La venta de una película latinoamericana en los canales locales de TV es casi un imposible, salvo que se acepten algunas regalías casi simbólicas, y para la obtención de recursos por la venta o alquiler de DVD o video, sucede algo parecido. Sin hablar ya de derechos musicales, ventas internacionales, merchandising u otras formas de resarcimiento. Pueden contarse con los dedos de una mano aquellas películas que lograron en un determinado país acceder con relativo éxito a esas ventanas de comercialización.
Esto debería convocar a los organismos cinematográficos y a los cineastas a desarrollar acciones políticas con el fin de introducir los cambios locales que sean necesarios para articular las posibilidades de financiamiento en salas –que son también de indudable valor sociocultural- con las que pueden estar presentes en otros medios audiovisuales, como la televisión y el video, y en todos aquellos que están creciendo en cada mercado.
La presencia de la televisión se hace cada vez más necesaria para el desarrollo de las actividades cinematográficas y audiovisuales, que de una u otra forma beneficiarían también a la programación del medio televisivo. Sin embargo existen también algunos antecedentes que sería necesario evaluar críticamente con el fin de actualizar y mejorar las relaciones entre el cine y la televisión. Cabe recordar en ese sentido que ya en los ´70, por ejemplo, Televisa, producía en algunos años casi un 50% del cine mexicano, y lo hacía sobre personajes, temáticas y demás elementos que eran atractivos al mercado de la televisión y también podían ser de interés en la población latina de los Estados Unidos. Asimismo, en Brasil, la influencia de la televisión siempre ha estado presente, a través del Grupo Globo, en producciones fílmicas con géneros de entretenimiento y personajes probados como muy exitosos en el propio medio, potenciado todo ello con un buen marketing y la promoción de los distintos medios radiales y periodísticos que integran el Grupo.
De modo parecido, en Argentina, la mayor parte de los grandes éxitos del cine local de los últimos años ha estado a cargo de los conglomerados de multimedios aparecidos en el país con las privatizaciones de los años ´90, como son los casos de Artear y Telefé. La producción o coproducción fílmica puede representar para ellos una actividad subalterna, pero potencia políticamente la fuerza de esos grupos, y en la medida que sus intereses están vinculados a las telecomunicaciones, la informática, fondos internacionales de inversión, industrias culturales y medios de información en general, ello les permite plantarse frente al gobierno, sea éste del signo que fuere, para intentar concesiones de distinto tipo  no relacionadas necesariamente con el cine ni el audiovisual.

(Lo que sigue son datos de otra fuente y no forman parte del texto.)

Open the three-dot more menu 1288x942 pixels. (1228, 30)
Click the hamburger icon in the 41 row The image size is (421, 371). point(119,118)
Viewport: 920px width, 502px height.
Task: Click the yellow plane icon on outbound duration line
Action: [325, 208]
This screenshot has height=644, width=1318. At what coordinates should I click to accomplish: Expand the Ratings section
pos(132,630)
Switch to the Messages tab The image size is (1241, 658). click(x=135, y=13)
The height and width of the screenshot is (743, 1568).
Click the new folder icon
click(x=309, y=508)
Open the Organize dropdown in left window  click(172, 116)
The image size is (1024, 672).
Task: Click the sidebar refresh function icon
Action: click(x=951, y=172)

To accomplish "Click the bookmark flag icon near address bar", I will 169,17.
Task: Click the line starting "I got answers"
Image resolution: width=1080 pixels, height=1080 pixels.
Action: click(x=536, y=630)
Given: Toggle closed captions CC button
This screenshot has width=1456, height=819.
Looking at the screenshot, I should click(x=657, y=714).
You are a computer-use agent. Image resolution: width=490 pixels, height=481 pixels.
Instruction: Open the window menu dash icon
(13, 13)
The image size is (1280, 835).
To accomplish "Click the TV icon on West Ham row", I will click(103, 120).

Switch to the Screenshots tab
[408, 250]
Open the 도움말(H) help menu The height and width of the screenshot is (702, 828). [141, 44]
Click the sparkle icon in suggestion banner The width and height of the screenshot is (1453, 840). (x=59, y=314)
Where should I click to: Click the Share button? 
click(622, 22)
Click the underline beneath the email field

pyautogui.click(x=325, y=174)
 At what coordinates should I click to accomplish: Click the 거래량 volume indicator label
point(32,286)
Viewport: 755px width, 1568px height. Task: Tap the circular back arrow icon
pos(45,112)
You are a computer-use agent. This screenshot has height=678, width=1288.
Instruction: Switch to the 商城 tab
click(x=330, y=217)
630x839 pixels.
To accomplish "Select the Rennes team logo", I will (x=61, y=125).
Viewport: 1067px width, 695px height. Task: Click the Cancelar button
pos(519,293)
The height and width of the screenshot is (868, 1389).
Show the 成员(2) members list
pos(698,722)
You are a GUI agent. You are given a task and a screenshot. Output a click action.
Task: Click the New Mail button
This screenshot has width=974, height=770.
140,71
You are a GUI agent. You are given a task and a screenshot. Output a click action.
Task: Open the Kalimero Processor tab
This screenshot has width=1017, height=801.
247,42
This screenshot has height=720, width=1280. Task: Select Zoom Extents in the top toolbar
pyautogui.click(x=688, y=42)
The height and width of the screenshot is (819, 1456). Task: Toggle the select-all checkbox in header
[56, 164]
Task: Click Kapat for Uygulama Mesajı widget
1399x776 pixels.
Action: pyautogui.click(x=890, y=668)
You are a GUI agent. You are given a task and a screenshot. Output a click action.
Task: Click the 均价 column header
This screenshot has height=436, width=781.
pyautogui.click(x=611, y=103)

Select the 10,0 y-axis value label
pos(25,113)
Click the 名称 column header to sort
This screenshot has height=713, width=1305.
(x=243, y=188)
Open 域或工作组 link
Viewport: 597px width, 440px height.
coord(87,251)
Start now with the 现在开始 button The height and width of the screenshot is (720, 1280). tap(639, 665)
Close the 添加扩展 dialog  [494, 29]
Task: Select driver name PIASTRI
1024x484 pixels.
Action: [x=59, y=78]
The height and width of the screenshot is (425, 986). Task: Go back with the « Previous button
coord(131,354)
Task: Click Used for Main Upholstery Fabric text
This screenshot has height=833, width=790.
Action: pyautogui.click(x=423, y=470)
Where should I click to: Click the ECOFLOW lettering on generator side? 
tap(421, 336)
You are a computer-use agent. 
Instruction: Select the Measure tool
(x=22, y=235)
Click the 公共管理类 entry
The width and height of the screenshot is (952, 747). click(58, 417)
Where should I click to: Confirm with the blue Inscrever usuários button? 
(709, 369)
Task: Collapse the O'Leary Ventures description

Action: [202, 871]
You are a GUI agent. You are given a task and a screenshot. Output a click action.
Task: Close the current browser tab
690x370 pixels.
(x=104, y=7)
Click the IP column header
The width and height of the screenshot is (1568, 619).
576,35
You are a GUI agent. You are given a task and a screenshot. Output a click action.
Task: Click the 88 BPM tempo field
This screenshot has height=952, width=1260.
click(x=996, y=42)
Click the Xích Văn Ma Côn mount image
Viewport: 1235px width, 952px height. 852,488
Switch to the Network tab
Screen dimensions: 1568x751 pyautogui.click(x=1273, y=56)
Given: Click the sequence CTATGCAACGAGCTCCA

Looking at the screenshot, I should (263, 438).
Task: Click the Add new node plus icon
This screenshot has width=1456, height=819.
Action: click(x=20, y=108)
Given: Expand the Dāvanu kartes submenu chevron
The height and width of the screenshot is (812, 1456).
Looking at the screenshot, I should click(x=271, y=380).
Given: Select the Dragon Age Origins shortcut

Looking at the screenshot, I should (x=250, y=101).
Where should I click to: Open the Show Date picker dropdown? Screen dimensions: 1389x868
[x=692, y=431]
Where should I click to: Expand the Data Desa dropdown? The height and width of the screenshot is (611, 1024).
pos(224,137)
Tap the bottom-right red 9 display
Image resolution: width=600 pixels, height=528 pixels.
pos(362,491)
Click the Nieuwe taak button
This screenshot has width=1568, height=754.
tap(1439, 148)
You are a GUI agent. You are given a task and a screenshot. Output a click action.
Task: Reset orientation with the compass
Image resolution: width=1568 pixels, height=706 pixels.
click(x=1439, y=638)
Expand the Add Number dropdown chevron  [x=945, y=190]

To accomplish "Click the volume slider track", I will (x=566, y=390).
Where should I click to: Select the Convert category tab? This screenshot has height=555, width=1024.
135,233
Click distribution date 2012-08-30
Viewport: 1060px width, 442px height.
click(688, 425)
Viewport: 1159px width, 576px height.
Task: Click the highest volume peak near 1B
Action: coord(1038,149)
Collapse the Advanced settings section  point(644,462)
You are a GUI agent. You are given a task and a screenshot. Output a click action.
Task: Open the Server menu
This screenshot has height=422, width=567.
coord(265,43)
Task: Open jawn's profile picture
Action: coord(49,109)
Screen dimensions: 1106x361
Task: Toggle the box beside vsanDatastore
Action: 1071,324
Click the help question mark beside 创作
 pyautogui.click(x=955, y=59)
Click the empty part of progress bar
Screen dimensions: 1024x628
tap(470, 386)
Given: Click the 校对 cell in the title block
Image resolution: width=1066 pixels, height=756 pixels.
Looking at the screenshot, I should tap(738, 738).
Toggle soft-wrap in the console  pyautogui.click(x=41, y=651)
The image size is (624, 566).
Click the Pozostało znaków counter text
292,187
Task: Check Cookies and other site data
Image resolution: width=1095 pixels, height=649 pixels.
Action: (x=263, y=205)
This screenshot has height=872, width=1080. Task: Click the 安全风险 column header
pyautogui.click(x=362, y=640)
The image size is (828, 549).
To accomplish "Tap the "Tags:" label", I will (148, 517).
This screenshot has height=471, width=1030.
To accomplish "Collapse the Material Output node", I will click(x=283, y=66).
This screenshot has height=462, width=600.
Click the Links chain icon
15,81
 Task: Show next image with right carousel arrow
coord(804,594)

Al margen de las iniciativas de algunos canales privados de TV, como en México, Brasil y Argentina, algunos medios públicos han comenzado a interesarse en participar de la producción o la emisión de películas nacionales y latinoamericanas. Recientemente, en Argentina, el Canal 7 de la televisión estatal, anunció que disponía de fondos para la producción de una película nacional seleccionada en un concurso. Así, un canal público puede adelantar presupuesto para el cine a la manera de algunos países europeos. Es un avance, sin duda. Pocos años atrás el Instituto de Cine argentino coprodujo con ese mismo canal algunos programas unitarios de diversos cineastas. Recuerdo También algunas experiencias de ese carácter, aunque muy escasas, como las realizadas en México años atrás. Son líneas de trabajo que hay que fortalecer y eso requiere de mayores niveles de asociatividad entre los cineastas, gestiones permanentes ante los poderes del Estado, e incorporación en las legislaciones de cine y de radiodifusión de normas destinadas a vincular las actividades coproductivas y de comercialización entre ambos medios.
En lo referente a las posibilidades de financiamiento que pueden provenir de las ventas en el exterior, ellas son también una vía que se hace necesario construir y desarrollar. Aunque ello no resulte de ningún modo una tarea fácil. El hecho de que algunas películas de lo que puede ser un cine industrial de calidad o de autor ganen en un festival internacional, sea a través de la adquisición de sus derechos por parte de un canal estatal europeo o de un circuito de salas de arte, no implica que, por si solo, tales ventas alcancen a satisfacer las expectativas de quienes las produjeron. O al menos, a la mayor parte de ellos.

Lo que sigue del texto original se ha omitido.